Exercise details -> Select every line containing the word "Viewport" from the material, and copy those lines.

Information shown ->
┌────────

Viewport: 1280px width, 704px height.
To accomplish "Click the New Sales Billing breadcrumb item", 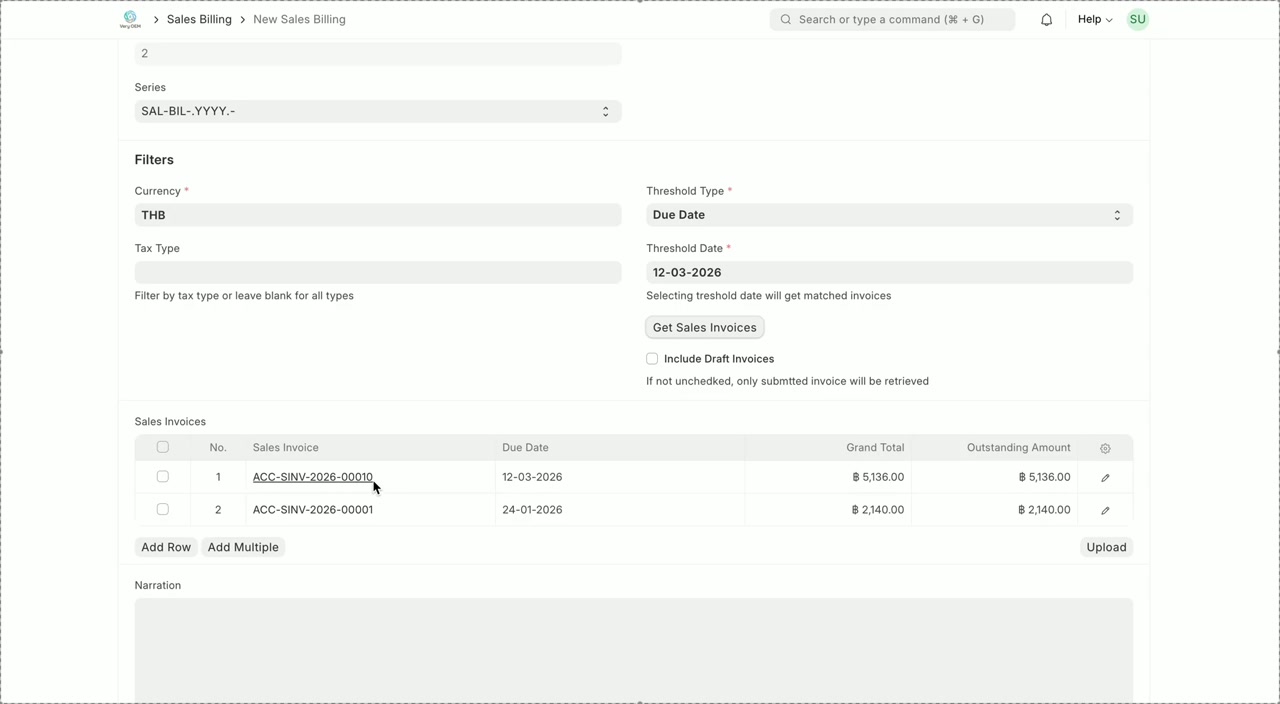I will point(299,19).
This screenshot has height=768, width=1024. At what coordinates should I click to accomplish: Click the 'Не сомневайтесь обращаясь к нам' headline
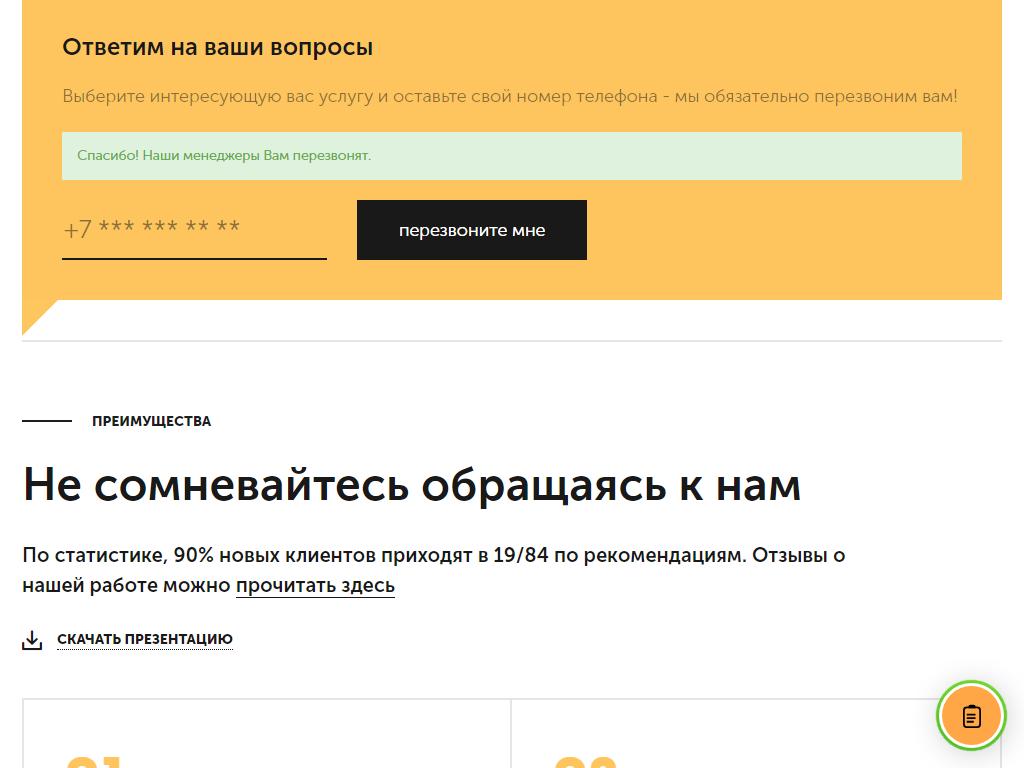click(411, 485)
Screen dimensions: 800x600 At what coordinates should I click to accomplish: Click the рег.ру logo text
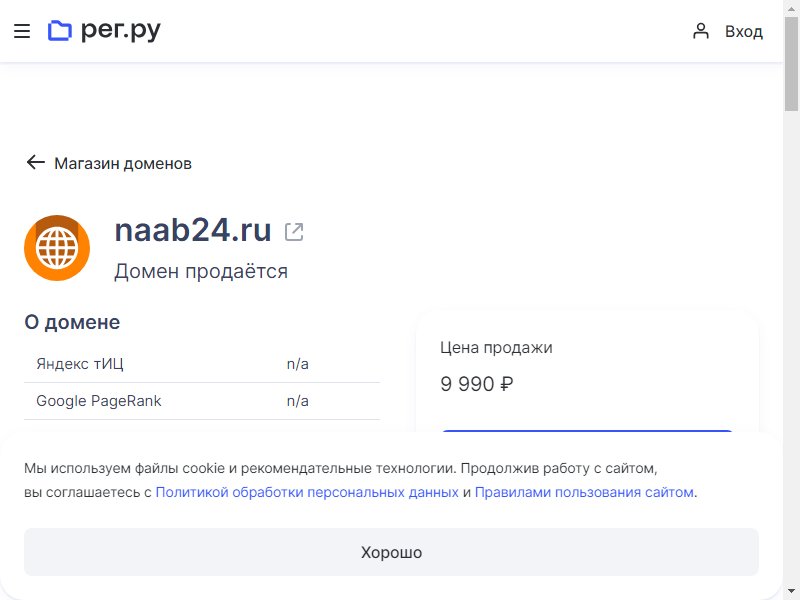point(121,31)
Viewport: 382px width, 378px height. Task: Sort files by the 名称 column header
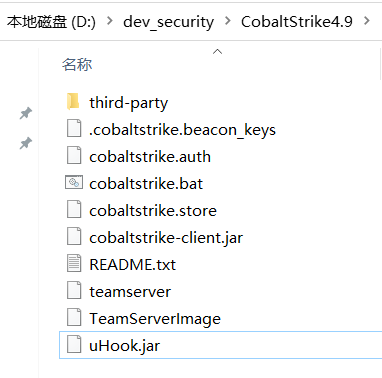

└────────

Solution for this task ->
Viewport: 1280px width, 704px height.
Viewport: 382px width, 378px height. Task: Sort files by the 名称 column header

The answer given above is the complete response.